Problem => Lines that contain "computer": how many are there in the listing below? Answer with a number and nothing more.

Data provided =>
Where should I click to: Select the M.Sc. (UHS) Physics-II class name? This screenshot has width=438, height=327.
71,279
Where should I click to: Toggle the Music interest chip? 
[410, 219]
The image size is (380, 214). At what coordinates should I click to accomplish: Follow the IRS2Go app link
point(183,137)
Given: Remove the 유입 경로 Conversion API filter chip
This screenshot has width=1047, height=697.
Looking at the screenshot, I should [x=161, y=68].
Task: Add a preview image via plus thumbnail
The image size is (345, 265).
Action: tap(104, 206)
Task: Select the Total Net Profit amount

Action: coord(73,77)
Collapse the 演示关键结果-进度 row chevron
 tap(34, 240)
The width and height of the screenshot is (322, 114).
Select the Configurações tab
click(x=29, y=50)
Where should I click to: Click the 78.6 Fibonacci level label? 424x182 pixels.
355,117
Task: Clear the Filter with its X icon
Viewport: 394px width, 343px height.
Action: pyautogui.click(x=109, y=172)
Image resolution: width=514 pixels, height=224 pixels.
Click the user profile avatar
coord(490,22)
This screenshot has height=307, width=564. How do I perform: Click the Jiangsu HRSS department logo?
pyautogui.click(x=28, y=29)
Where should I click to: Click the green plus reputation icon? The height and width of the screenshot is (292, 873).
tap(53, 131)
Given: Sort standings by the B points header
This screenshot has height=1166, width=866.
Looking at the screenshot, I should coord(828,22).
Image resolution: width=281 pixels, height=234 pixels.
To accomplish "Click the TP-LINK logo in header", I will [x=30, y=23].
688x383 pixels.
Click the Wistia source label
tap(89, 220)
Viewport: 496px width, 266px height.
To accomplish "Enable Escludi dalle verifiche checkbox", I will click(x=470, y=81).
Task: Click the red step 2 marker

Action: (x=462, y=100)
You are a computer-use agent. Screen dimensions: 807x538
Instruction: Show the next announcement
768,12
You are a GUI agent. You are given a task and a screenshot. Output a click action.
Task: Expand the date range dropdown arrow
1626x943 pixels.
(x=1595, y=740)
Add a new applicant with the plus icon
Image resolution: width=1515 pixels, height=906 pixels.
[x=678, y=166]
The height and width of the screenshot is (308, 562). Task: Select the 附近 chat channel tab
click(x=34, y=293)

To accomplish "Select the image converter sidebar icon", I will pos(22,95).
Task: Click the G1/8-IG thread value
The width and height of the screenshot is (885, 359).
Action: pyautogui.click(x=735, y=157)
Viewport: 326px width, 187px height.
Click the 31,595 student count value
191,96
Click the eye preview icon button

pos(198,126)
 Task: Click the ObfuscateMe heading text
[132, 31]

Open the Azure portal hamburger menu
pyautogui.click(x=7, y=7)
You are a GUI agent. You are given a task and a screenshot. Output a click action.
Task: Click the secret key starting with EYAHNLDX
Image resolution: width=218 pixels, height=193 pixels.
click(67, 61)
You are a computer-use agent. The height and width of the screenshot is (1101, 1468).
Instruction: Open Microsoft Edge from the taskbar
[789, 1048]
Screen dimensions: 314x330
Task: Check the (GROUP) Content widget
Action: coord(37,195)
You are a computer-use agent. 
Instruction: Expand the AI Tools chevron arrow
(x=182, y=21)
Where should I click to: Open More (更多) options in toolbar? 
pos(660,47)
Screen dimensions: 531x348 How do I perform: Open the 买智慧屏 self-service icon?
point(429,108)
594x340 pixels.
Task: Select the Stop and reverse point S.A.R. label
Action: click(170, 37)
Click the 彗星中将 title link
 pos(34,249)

Your solution => 3